Voluntary Planning Agreements
To re-cap, the most significant aspects of the VPA regime are:
a VPA is a commercial agreement between a developer and a planning authority under which a developer agrees to make contributions to be used for the provision of public infrastructure;
there is scope for a developer to make development contributions either as a cash contribution or as works-in-kind, to dedicate land to the planning authority or to provide any other material public benefit (or a combination of any of these);
a VPA will be entered into when a developer has either made, or proposes to make, a development application or has sought to change an environmental planning instrument (or a combination of these);
there is no requirement for developer contributions under a VPA to be linked with the development the subject of the VPA (such as increased demand or pressure on local infrastructure and services resulting from the development); and
as a VPA is a "voluntary" agreement, the terms of which are proposed by a developer, the nature and extent of the contributions are the subject of negotiation between the developer and the relevant planning authority.
While the law relating to VPAs has not changed significantly, the Act has brought in a number of changes to the scope of developer contributions under a VPA.
Planning authorities will now need to consider the "key considerations" before entering into a VPA. These are five new tests which apply consistently to the new law relating to development contributions:
Can the proposed public infrastructure be funded by a development contribution within a reasonable time?
What will be the impact of the proposed development contribution on the affordability of the proposed development?
Is the proposed development contribution based on a reasonable apportionment between existing demand and new demand for public infrastructure to be created by the proposed development to which the contribution relates?
Is the proposed development contribution based on a reasonable estimate of the cost of proposed public infrastructure?
Are the estimates of demand for each item of public infrastructure to which the proposed development contribution relates reasonable?
There are additional requirements where a developer proposes to enter into a VPA with a council. In these circumstances, the development contributions must be limited to the following "key community infrastructure":
- local bus facilities;
local sporting, recreational, cultural, local and social facilities;
local car parking facilities;
drainage and water management works;
land for any community infrastructure (except riparian corridors); and
certain additional direct infrastructure related to above.
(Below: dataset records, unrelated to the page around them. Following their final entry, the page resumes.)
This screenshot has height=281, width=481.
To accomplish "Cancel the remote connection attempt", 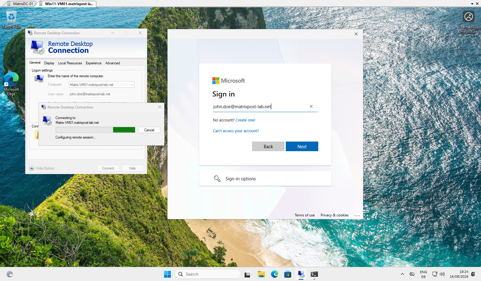I will click(x=149, y=130).
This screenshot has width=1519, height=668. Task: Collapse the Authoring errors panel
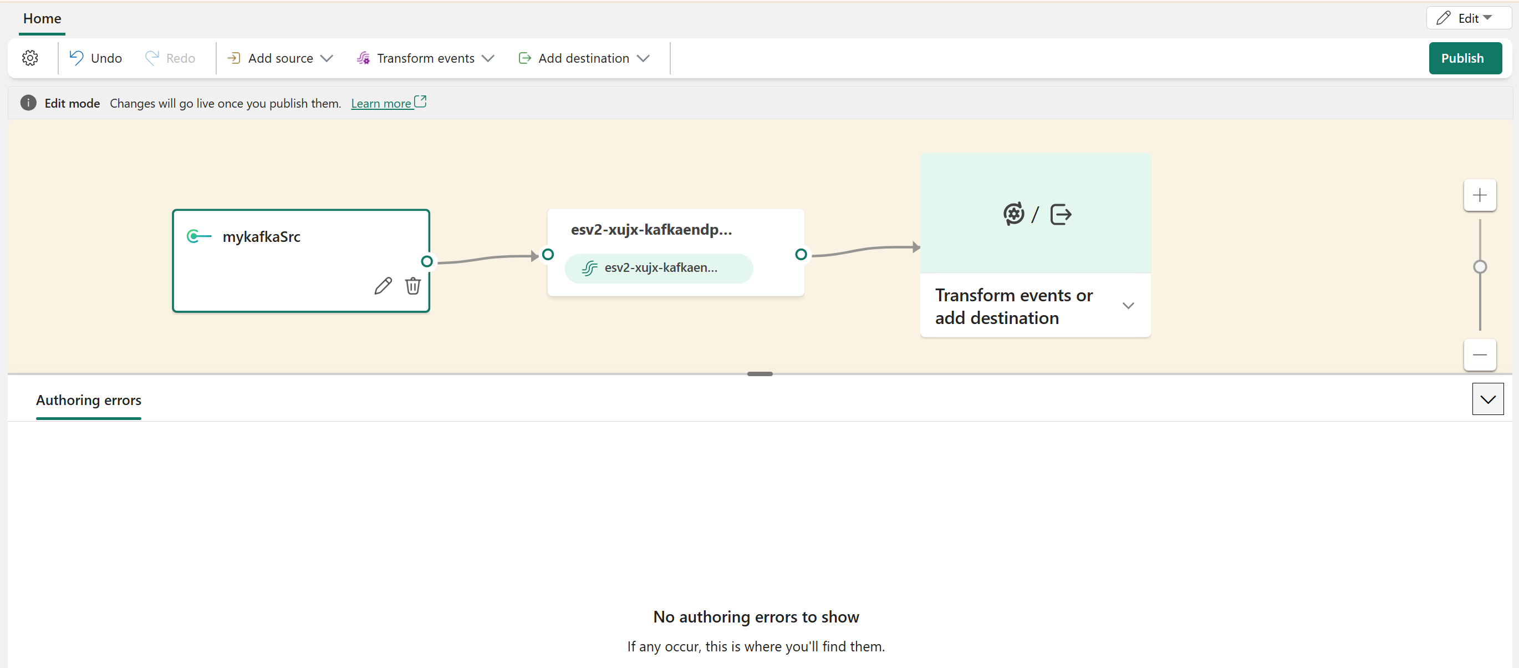(x=1487, y=400)
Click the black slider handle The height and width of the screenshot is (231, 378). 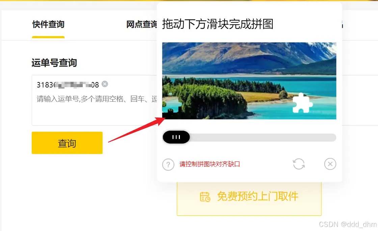coord(176,137)
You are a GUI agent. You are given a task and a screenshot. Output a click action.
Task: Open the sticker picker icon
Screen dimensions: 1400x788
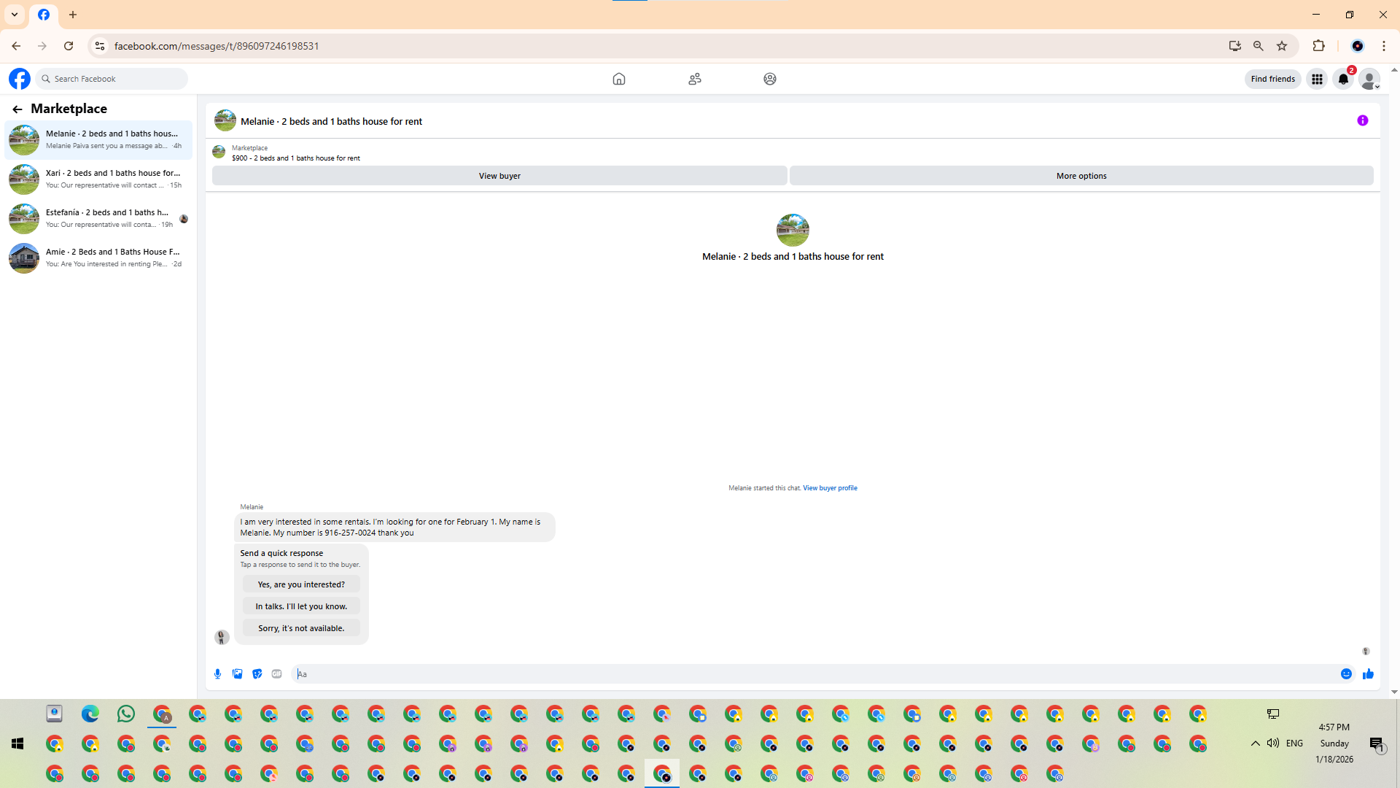point(257,674)
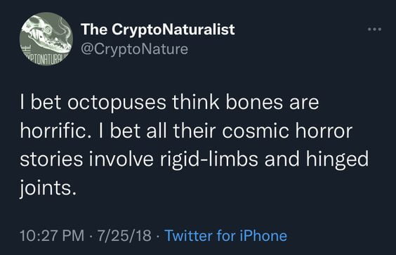The image size is (396, 255).
Task: Open The CryptoNaturalist display name profile
Action: click(158, 30)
The Minister for Planning must approve any "additional community infrastructure" beyond the scope of "key community infrastructure". The Minister must have regard to the "key considerations" when deciding whether or not to approve a request for "additional community infrastructure.
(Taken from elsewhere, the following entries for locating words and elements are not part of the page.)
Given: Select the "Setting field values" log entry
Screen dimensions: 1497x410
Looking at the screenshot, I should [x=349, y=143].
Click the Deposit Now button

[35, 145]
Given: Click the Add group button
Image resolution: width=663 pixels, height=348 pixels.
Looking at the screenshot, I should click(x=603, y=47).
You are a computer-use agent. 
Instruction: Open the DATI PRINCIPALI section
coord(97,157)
The Minister cannot approve any development contributions relating to land for riparian corridors.
The Minister must be given a business plan when a request is made for the approval of "additional community infrastructure". A business plan must set out how the "additional community infrastructure" will be funded, provided and be operational within the period specified in the VPA. A report by an independent expert must also be given to the Minister.
It will be important for planning authorities, including the Minister, to adopt procedures to ensure that the "key considerations" are taken into account when developer contributions are being considered and negotiated with developers in connection with VPAs.
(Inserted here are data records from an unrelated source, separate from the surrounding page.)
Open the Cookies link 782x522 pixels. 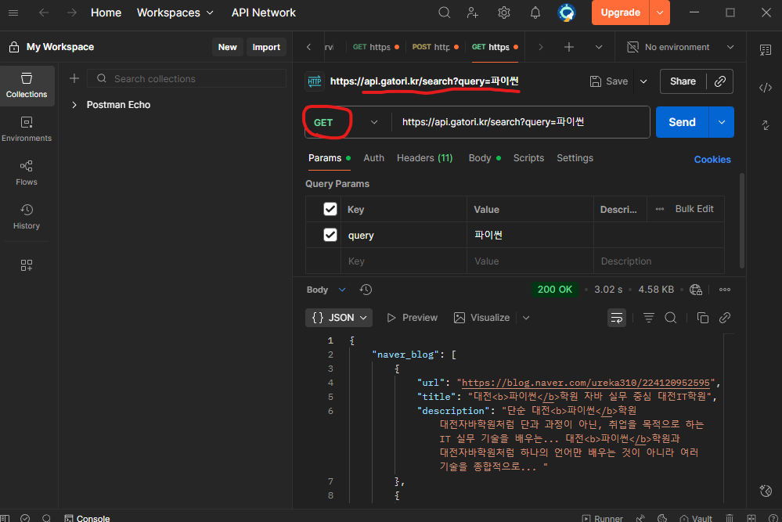tap(712, 160)
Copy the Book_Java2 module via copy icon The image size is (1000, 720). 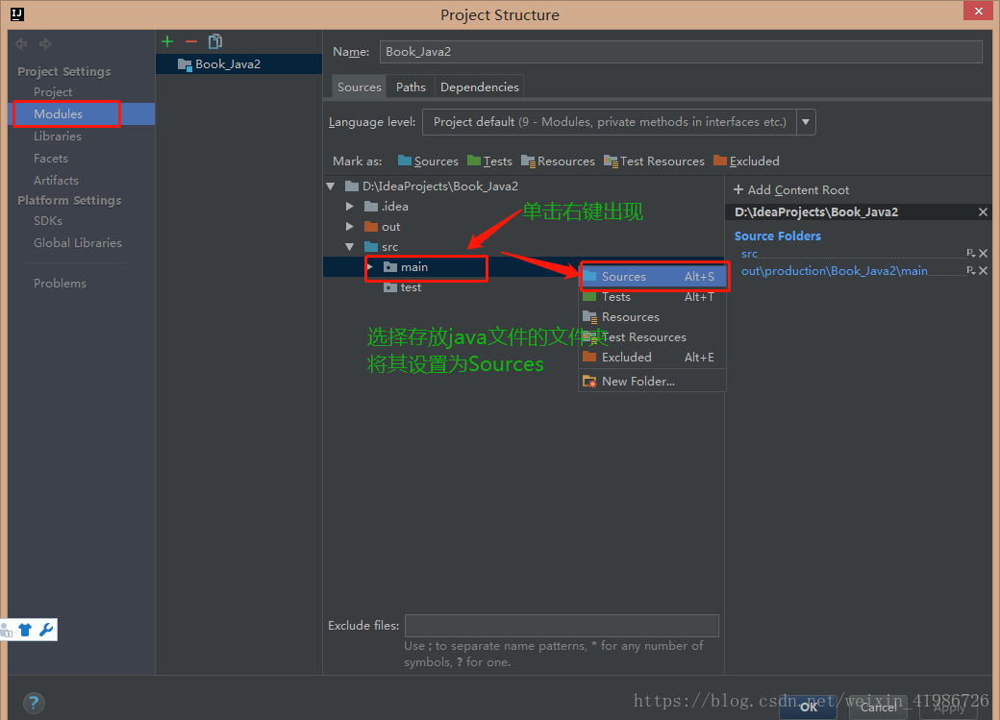pyautogui.click(x=214, y=41)
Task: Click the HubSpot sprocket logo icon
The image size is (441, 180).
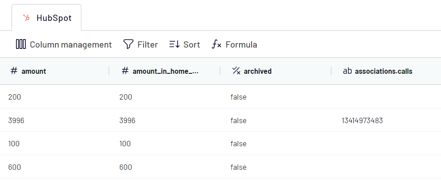Action: pos(27,18)
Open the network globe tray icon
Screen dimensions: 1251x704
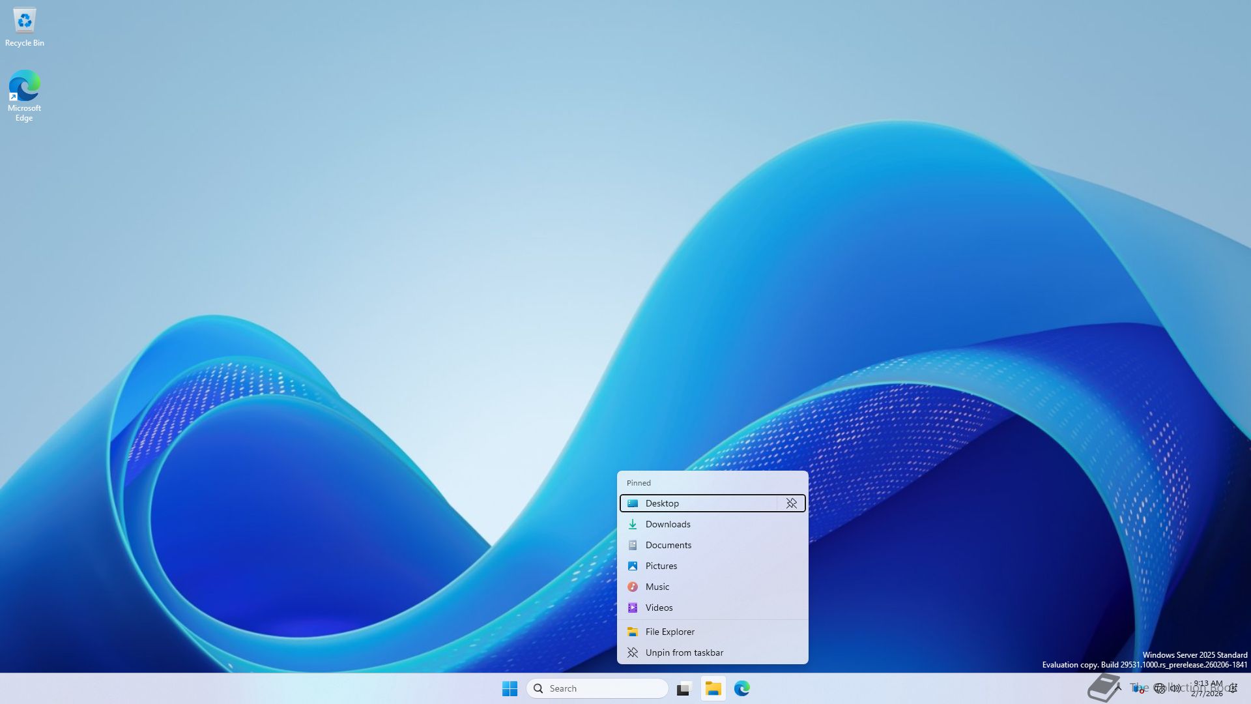1159,688
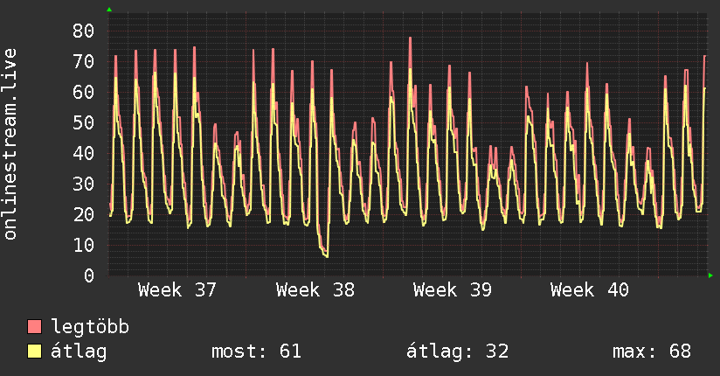
Task: Click the 80 label on y-axis
Action: pyautogui.click(x=83, y=31)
Procedures will also need to be put in place for the preparation of business plans and the commission of independent reports where the Minister's approval is required for "additional community infrastructure". Planning authorities and developers should also consider how the requirement both for the Minister's consent and the preparation and submission of a business plan and independent report will impact upon the timing to finalise and enter into a VPA.
Community Infrastructure Contributions
The Act has also brought in a number of changes to the scope of section 94 and 94A contributions, which have been renamed as "direct contributions" and "indirect contributions" respectively and collectively as "community infrastructure contributions".
The current law provides that a planning authority can only require a developer to make "community infrastructure contributions" if those contributions are permitted by a contributions plan.
Under the Act, contributions plans must be limited to "key community infrastructure" unless approved by the Minister. The approval regime is the same as for VPAs. In other words, the Minister must be given a business plan and report from an independent expert when a request is made for Minister's approval for any "additional community infrastructure" beyond the scope of "key community infrastructure".
As with VPAs, the Minister must have regard to the "key contributions" when deciding whether or not to approve the "additional community infrastructure" in a contributions plan.